Yeah, for sure. And it’s working. I’m just trying to understand if there might be a different way that would remove the reader conditionals and move the conditional loading into an external file. Maybe I could also just have a designated namespace that re-exports the relevant requires. I guess the effect would be the same as having a Closure namespace.

martinklepsch11:12:10

That said I like the idea of the Closure namespace it would mean we’re closer to “stock” Clojurescript

martinklepsch11:12:11

Just to be clear I’m not trying to solve a pressing problem here I guess. It’s more about exploring alternative approaches to learn

thheller12:12:24

I do not understand which problem you are trying to solve. what does conditional loading mean to you? practical example?

martinklepsch14:12:28

oh that js-options thing actually looks like it might just do what I’m looking for

Ernesto Garcia11:12:16

Hello. We have an existing AngularJS app bundled with Browserify. We have created a re-frame cljs view for to embed in the existing app. Using shadow-cljs, we are able to build into an :npm-module target, and bundle everything together, but we don't have the convenient auto-reload and REPL from shadow-cljs. I would therefore like to target :browser. It can be set up so that shadow-cljs bundles separately from Browserify.

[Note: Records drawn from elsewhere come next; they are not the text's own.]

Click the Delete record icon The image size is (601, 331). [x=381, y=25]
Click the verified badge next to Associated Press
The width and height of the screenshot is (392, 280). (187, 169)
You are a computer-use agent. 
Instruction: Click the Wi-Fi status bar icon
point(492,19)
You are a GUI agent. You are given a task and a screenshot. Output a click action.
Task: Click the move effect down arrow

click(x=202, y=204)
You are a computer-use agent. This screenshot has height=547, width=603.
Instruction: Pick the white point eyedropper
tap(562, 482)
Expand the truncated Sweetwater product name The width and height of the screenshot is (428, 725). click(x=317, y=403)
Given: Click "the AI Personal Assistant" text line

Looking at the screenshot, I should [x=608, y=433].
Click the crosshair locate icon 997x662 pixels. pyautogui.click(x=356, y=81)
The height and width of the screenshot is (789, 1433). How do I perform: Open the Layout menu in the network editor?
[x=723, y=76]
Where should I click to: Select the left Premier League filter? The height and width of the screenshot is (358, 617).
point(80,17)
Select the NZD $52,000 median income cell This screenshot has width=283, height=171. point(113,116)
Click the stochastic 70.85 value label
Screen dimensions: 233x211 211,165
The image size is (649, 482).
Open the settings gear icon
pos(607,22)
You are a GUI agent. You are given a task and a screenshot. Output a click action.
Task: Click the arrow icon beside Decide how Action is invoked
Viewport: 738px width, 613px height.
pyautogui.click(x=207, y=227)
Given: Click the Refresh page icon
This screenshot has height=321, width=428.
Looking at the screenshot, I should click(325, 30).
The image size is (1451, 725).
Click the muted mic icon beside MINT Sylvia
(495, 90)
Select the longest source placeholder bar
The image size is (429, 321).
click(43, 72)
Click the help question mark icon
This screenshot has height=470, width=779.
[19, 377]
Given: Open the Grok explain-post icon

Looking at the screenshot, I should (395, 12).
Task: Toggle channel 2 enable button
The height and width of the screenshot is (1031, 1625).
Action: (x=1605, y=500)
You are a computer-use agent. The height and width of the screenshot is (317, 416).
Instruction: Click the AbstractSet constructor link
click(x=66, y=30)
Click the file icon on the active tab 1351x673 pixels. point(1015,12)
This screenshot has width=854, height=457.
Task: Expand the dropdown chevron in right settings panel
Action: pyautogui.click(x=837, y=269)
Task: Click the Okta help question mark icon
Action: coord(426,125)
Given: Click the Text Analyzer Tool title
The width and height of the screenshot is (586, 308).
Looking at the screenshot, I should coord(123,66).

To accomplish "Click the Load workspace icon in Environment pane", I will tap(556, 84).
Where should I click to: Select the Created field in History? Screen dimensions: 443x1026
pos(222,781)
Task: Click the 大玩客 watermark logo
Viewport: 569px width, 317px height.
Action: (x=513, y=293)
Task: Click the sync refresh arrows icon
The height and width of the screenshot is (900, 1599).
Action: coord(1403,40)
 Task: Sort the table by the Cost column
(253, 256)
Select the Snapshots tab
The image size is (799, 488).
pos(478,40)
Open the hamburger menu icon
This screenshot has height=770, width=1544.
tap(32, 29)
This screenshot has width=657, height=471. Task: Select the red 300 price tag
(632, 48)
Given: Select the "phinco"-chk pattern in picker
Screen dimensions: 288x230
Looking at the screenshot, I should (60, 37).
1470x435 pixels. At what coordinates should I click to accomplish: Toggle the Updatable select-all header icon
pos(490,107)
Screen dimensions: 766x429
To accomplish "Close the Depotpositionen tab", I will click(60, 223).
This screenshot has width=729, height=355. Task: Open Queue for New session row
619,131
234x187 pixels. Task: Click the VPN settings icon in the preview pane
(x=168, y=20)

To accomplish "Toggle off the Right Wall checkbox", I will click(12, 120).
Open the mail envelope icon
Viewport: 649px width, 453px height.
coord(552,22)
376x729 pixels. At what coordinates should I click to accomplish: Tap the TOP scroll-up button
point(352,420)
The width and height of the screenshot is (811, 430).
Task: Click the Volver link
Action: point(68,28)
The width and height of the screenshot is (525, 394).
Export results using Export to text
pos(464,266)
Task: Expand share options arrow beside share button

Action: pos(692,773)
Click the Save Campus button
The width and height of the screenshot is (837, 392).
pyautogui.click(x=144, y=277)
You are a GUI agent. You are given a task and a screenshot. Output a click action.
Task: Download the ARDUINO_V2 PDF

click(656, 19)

How would I achieve bundling all together?

thheller11:12:43

@ernesto.garcia you can use :external an let that file be processed by browserify as usual https://shadow-cljs.github.io/docs/UsersGuide.html#js-provider

Ernesto Garcia11:12:33

I'll look into that. Is there also a way for shadow-cljs to bundle the JS files, and not use Browserify at all?

thheller11:12:09

don't know. haven't looked at angular in a really long time

thheller11:12:24

likely has some browserify plugin to process stuff right?

Ernesto Garcia11:12:59

I think we are not doing any interesting processing, just bundling

Ernesto Garcia11:12:35

Shadow-cljs is able to deal with JS code directly when put in :source-paths?

thheller11:12:52

when its is standards-compliant JS yes

Ernesto Garcia11:12:59

Ok, I will look into your responses. Thanks a lot for your support!